It's starting to hit me, like a ton of rocks, that a week from tomorrow I am leaving for London, first stop on this two month mad wander into the unknown.  I am under prepared, unsure whether I am exhilarated or terrified, yet I am doing it anyway.  Tell me again, why did I sign up for this shamanism thing???

Of course, going away, even for something as potentially wonderful and life changing as this, means there is a lot to leave behind.  Some things, of course, I can't be away from fast enough.  Others, like my my loved ones and the beautiful, magickal places that nourish me, are going to be harder to walk away from.  A lot harder.

It's been such a blessing, truly falling in love with the sea for the first time in my life this last year or so.  It's also been something of a challenge, with all of the stereotypes of what it means to be into The Jersey Shore, to explain how this landscape, and one town in particular, have shaped me so deeply.

All of these thoughts were rumbling around in me on this last big adventure to my beloved Avon By The Sea.  Driving out to the Hook to see the old houses of Fort Hancock, then up to the Twin Lights to look out at The City in the distance, it was impossible not to think of who I was when I first saw those places.

Arriving at Avon itself, I tried to be present in the moment, but admit I was also trying to take everything in, as if inhaling everything my senses could handle would make me somehow miss it less when the inevitable homesickness hits.  A folly, of course, but then, I am the Zero Card.  Yep.  That's me.

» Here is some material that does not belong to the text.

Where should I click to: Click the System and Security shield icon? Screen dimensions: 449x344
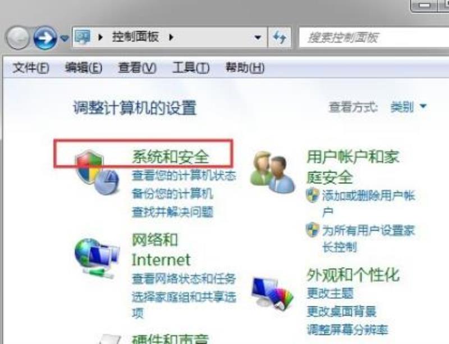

As evening began to settle in, as people began to clear out and the sky became richer and streaked with purple, I was reminded of the countless hours of solitude here in the middle of Winter, of the countless sigils I cast in the sand, of promises I made and long running storylines that I hope will have happy endings one day.

I didn't want to leave.  I never want to leave.  But that's how it works, on the micro and macro levels.  I have to go away, far from everything I know, so I can learn about myself, and about the mask I wear, so I can heal my broken heart, so I can be of use, to my loved ones, and to the people who trust me magickally and shamanically, who treat me as if I actually know what I'm doing.

Can I do this?  Really?  I honestly don't know.  But on hard days, when I'm ready to yell at the wind and stamp around on the moors waving my fist at the sky, I'll remember this last day at my threshold place, reading Charles de Lint while my Anam Cara frolicked in the sand, eating dinner atop the big windmill in Long Branch, imagining who I'll be when I return.

1 comment:

  1. Thanks to the "movie camera in your brain," and your awesome pics, you will be able to take your beloved places with you, even as you find new places to share with all of us back home.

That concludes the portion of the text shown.